Coinciding with the Lebanese president’s efforts was a speech by Hezbollah leader Hassan Nasrallah, on the 23rd anniversary of the death of Ayatollah Khomeini, delivered at the Unesco Palace. Earlier last week, Nasrallah had shown rather striking moderation, thanking his political opponent Hariri — rather than bashing him as Hezbollah has customarily done — while calling on his followers to refrain from street violence after the abduction of 11 Lebanese hostages, all Shiite pilgrims, in the northern Syrian city of Aleppo. On Friday, however, Nasrallah addressed the captors — without identifying them — saying military action was an option if a peaceful solution was not found for the crisis. The National Dialogue, which was called for by Saudi Arabia, was accepted by Hezbollah, and Nasrallah even went a step further, hoping that no party would boycott it. Then came the clashes on Saturday, between pro-Syrian and anti-Syrian Lebanese, which left at least 15 people dead and which threatened to bring all reconciliation attempts back to square one.
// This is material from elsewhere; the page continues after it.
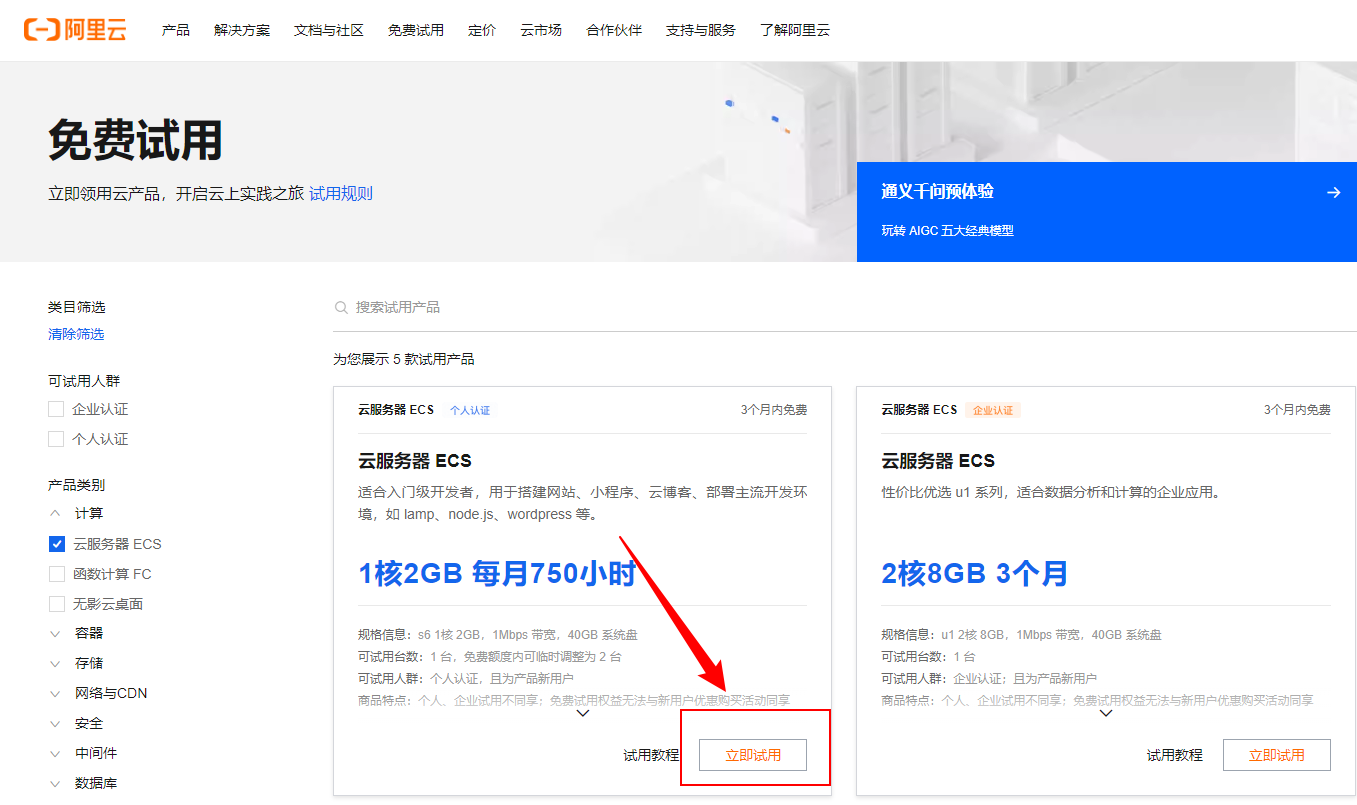The image size is (1357, 805).
Task: Click the Alibaba Cloud logo
Action: [76, 29]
All of this means something remarkable is happening in Lebanon and it plays out in favour of the Lebanese, if invested in wisely. The open invitation Syria once had to dictate its will on Lebanon has apparently come to an end, much to the dismay of Hezbollah and its allies. What then will the Lebanese discuss at the National Dialogue Conference and to what extent — if any — does Syria want this conference to succeed if it won’t have a final say on its outcome? The list of “high-priority topics” is long indeed. They have the hostages to deal with, the security situation in Tripoli, the distance from Syria that the international community is imposing on the Lebanese state, the future of the Najeeb Mikati cabinet, Lebanon’s controversial electoral law and, of course, the issue of Hezbollah’s arms.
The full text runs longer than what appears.